DATASET RECORDS:
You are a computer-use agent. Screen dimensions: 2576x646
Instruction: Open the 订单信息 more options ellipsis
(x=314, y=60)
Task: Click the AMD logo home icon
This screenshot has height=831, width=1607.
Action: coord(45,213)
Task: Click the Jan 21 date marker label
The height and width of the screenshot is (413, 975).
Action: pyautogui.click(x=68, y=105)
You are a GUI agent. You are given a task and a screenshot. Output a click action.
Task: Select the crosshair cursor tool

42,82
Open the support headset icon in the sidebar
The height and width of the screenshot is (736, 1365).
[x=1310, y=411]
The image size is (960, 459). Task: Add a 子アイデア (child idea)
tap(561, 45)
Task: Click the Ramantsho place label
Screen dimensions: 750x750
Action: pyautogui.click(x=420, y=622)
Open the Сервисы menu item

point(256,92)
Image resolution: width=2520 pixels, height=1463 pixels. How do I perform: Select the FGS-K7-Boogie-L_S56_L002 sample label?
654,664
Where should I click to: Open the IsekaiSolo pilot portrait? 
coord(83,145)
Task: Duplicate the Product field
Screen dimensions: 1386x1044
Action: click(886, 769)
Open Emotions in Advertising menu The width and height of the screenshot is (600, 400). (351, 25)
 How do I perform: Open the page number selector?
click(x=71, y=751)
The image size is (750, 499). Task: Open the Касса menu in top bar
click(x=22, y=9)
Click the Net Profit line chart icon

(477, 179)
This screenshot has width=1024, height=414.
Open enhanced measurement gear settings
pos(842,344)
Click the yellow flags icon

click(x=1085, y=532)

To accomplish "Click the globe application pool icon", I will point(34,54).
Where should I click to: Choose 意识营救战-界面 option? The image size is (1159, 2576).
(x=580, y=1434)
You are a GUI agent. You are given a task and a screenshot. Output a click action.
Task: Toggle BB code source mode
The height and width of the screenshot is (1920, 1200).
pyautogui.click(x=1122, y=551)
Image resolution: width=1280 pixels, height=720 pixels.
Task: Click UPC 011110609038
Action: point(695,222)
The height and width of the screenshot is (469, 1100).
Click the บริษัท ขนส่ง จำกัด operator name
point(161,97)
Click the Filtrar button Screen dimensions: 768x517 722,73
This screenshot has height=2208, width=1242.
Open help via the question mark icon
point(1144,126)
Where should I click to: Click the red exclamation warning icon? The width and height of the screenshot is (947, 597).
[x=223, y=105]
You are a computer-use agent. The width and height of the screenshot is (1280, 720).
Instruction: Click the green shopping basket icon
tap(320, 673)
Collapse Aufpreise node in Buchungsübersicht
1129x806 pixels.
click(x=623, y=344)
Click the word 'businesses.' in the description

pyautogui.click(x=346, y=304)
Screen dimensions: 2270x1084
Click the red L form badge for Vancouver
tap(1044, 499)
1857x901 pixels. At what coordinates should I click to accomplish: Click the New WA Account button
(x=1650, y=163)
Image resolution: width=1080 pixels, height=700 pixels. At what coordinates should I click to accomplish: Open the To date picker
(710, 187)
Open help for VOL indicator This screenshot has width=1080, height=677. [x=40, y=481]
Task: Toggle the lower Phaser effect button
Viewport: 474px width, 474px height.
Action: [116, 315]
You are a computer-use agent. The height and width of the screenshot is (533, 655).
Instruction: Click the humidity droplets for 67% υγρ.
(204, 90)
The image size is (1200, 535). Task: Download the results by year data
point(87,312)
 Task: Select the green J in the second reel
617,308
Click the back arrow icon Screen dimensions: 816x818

WHAT THE TASK ASKS: Retype all of the entries shown above, exactly.

TASK RESPONSE:
You are a computer-use agent. Screen dimensions: 2576x646
Instruction: Open the 订单信息 more options ellipsis
(x=314, y=60)
Task: Click the AMD logo home icon
This screenshot has height=831, width=1607.
Action: coord(45,213)
Task: Click the Jan 21 date marker label
The height and width of the screenshot is (413, 975).
Action: pyautogui.click(x=68, y=105)
You are a GUI agent. You are given a task and a screenshot. Output a click action.
Task: Select the crosshair cursor tool

42,82
Open the support headset icon in the sidebar
The height and width of the screenshot is (736, 1365).
[x=1310, y=411]
The image size is (960, 459). Task: Add a 子アイデア (child idea)
tap(561, 45)
Task: Click the Ramantsho place label
Screen dimensions: 750x750
Action: pyautogui.click(x=420, y=622)
Open the Сервисы menu item

point(256,92)
Image resolution: width=2520 pixels, height=1463 pixels. How do I perform: Select the FGS-K7-Boogie-L_S56_L002 sample label?
654,664
Where should I click to: Open the IsekaiSolo pilot portrait? 
coord(83,145)
Task: Duplicate the Product field
Screen dimensions: 1386x1044
Action: click(886, 769)
Open Emotions in Advertising menu The width and height of the screenshot is (600, 400). (351, 25)
 How do I perform: Open the page number selector?
click(x=71, y=751)
The image size is (750, 499). Task: Open the Касса menu in top bar
click(x=22, y=9)
Click the Net Profit line chart icon

(477, 179)
This screenshot has width=1024, height=414.
Open enhanced measurement gear settings
pos(842,344)
Click the yellow flags icon

click(x=1085, y=532)

To accomplish "Click the globe application pool icon", I will point(34,54).
Where should I click to: Choose 意识营救战-界面 option? The image size is (1159, 2576).
(x=580, y=1434)
You are a GUI agent. You are given a task and a screenshot. Output a click action.
Task: Toggle BB code source mode
The height and width of the screenshot is (1920, 1200).
pyautogui.click(x=1122, y=551)
Image resolution: width=1280 pixels, height=720 pixels.
Task: Click UPC 011110609038
Action: point(695,222)
The height and width of the screenshot is (469, 1100).
Click the บริษัท ขนส่ง จำกัด operator name
point(161,97)
Click the Filtrar button Screen dimensions: 768x517 722,73
This screenshot has height=2208, width=1242.
Open help via the question mark icon
point(1144,126)
Where should I click to: Click the red exclamation warning icon? The width and height of the screenshot is (947, 597).
[x=223, y=105]
You are a computer-use agent. The width and height of the screenshot is (1280, 720).
Instruction: Click the green shopping basket icon
tap(320, 673)
Collapse Aufpreise node in Buchungsübersicht
1129x806 pixels.
click(x=623, y=344)
Click the word 'businesses.' in the description

pyautogui.click(x=346, y=304)
Screen dimensions: 2270x1084
Click the red L form badge for Vancouver
tap(1044, 499)
1857x901 pixels. At what coordinates should I click to accomplish: Click the New WA Account button
(x=1650, y=163)
Image resolution: width=1080 pixels, height=700 pixels. At what coordinates should I click to accomplish: Open the To date picker
(710, 187)
Open help for VOL indicator This screenshot has width=1080, height=677. [x=40, y=481]
Task: Toggle the lower Phaser effect button
Viewport: 474px width, 474px height.
Action: [116, 315]
You are a computer-use agent. The height and width of the screenshot is (533, 655).
Instruction: Click the humidity droplets for 67% υγρ.
(204, 90)
The image size is (1200, 535). Task: Download the results by year data
point(87,312)
 Task: Select the green J in the second reel
617,308
Click the back arrow icon Screen dimensions: 816x818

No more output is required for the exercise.